Site specific PEGylation of β-lactoglobulin at glutamine residues and its influence on conformation and antigenicity

Abstract β-lactoglobulin (β-LG) is one of the main allergens in milk. Polyethylene glycol (PEG) modification (PEGylation) was found to have the ability to reduce the antigenicity of proteins. To determine the effect of site specific PEGylation on β-LG antigenicity and conformation, we applied 5 kDa methoxy polyethylene glycol-amine (mPEG-NH 2 ) to modify β-LG at glutamine (Gln) residues under the catalysis of transglutaminase. The antigenicity of β-LG was measured using rabbit IgG antibodies by indirect competitive ELISA. The result indicated that the antigenicity of β-LG was decreased from 72.2 μg/mL to 22.7 μg/mL after PEGylation. SDS-PAGE and MALDI-TOF-MS showed that the molecular mass of native β-LG was about 18.3 kDa while the PEGylated β-LG had a molecular mass of 23.4 kDa, which meant that mono-PEGylated β-LG was obtained after PEGylation and purification by cation exchange chromatography. Additionally, the circular dichroism spectrum of the PEGylated β-LG was approximately superimposed on that of β-LG and the secondary structure content of β-LG also had no significant changes after PEGylation, which indicated that the secondary structure of β-LG was preserved.

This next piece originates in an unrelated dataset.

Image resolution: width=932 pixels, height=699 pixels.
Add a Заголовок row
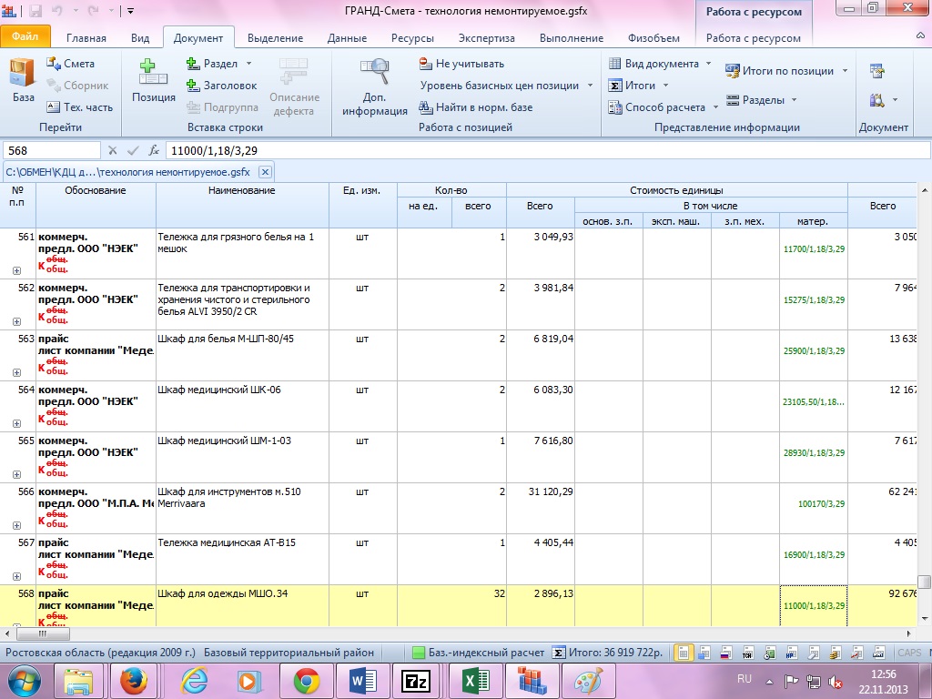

After PEGylation, the intrinsic fluorescence intensity of β-LG decreased from 6361 to 5159 while the surface hydrophobicity increased, which indicated that the tertiary structure of β-LG was slightly changed. PEGylation site analysis result showed that Gln 155 or Gln 159 might be the most possible binding site. In conclusion, the decrease of the antigenicity of β-LG induced by the PEGylation is mainly due to the steric shielding effect of PEG chain rather than conformational changes of β-LG.